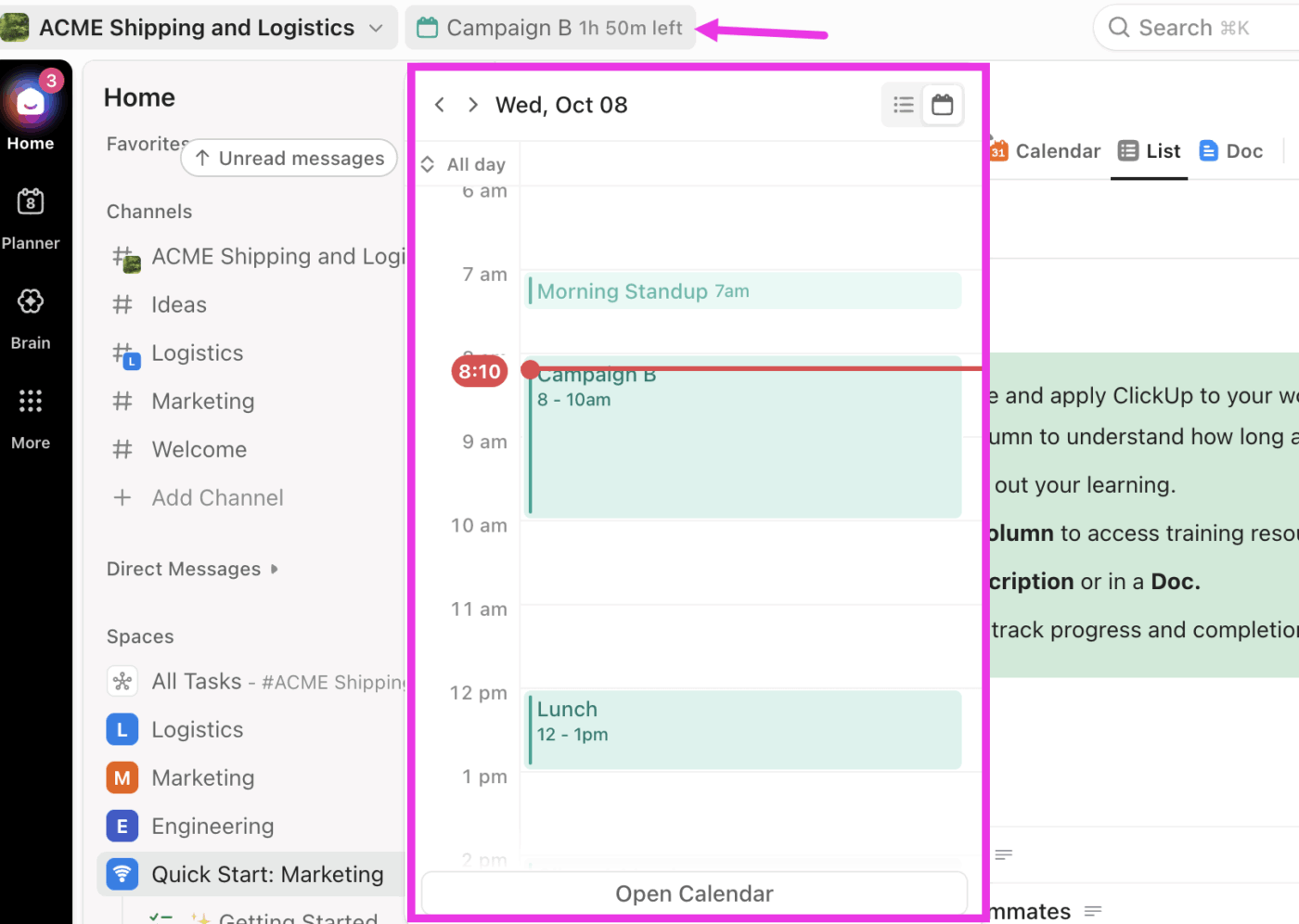Go to previous day in calendar
Screen dimensions: 1299x924
point(440,105)
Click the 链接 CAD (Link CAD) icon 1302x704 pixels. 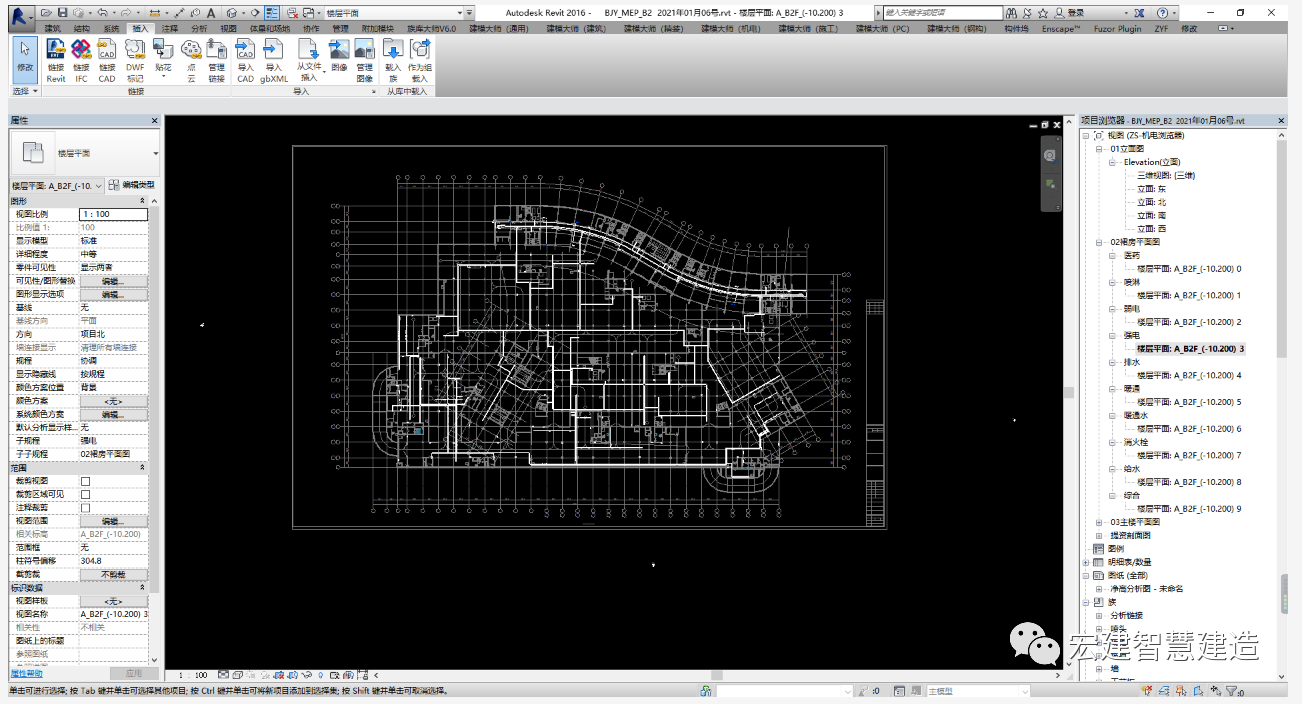(107, 59)
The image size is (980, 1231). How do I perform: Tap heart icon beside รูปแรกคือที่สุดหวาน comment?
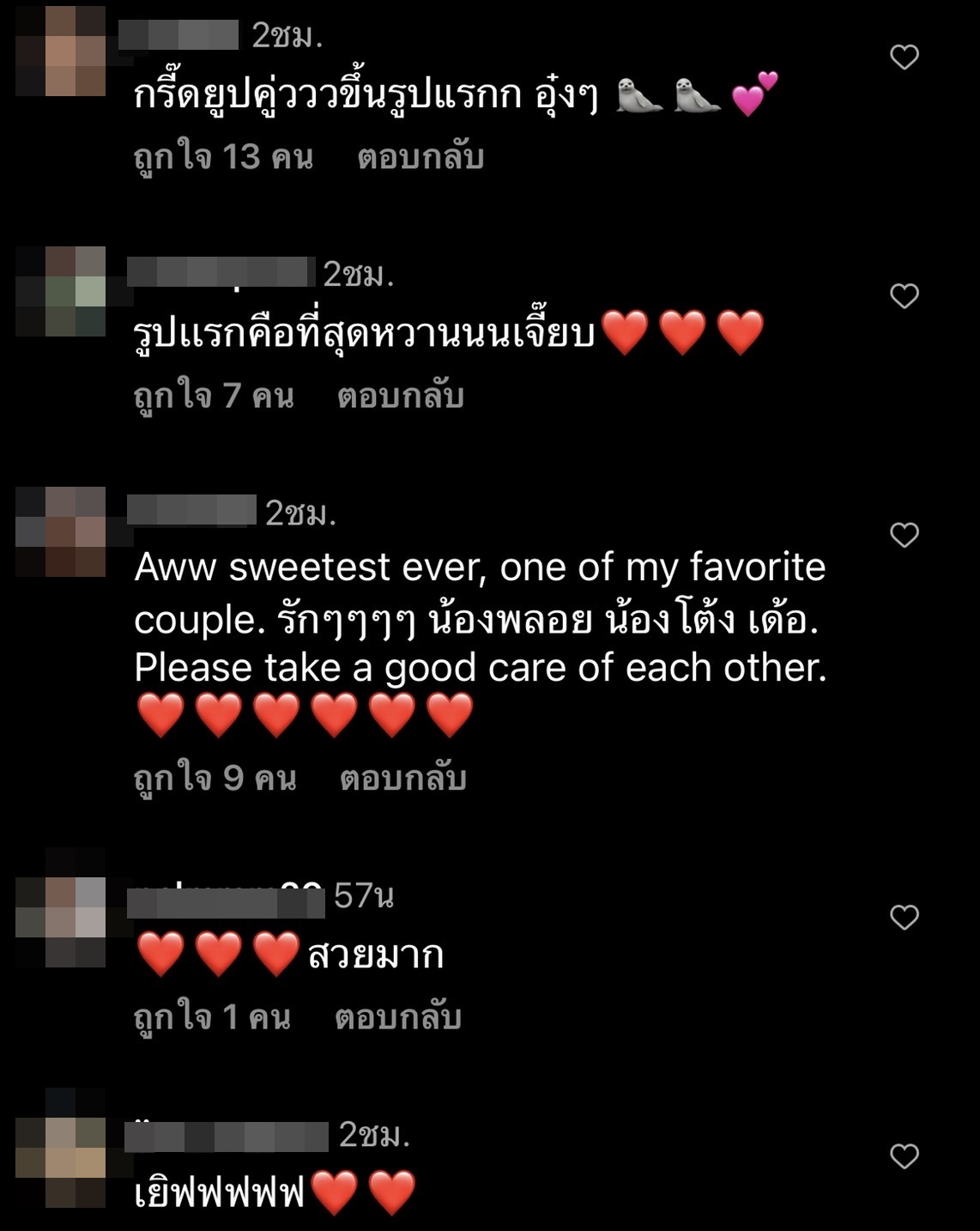coord(904,295)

## Description of the task
Take the line that contains "The image size" as the first and the last line of the records as the end, and please quote those lines exactly, pictures omitted.

## Solution
The image size is (980, 1231). How do I perform: Tap heart icon beside รูปแรกคือที่สุดหวาน comment?
coord(904,295)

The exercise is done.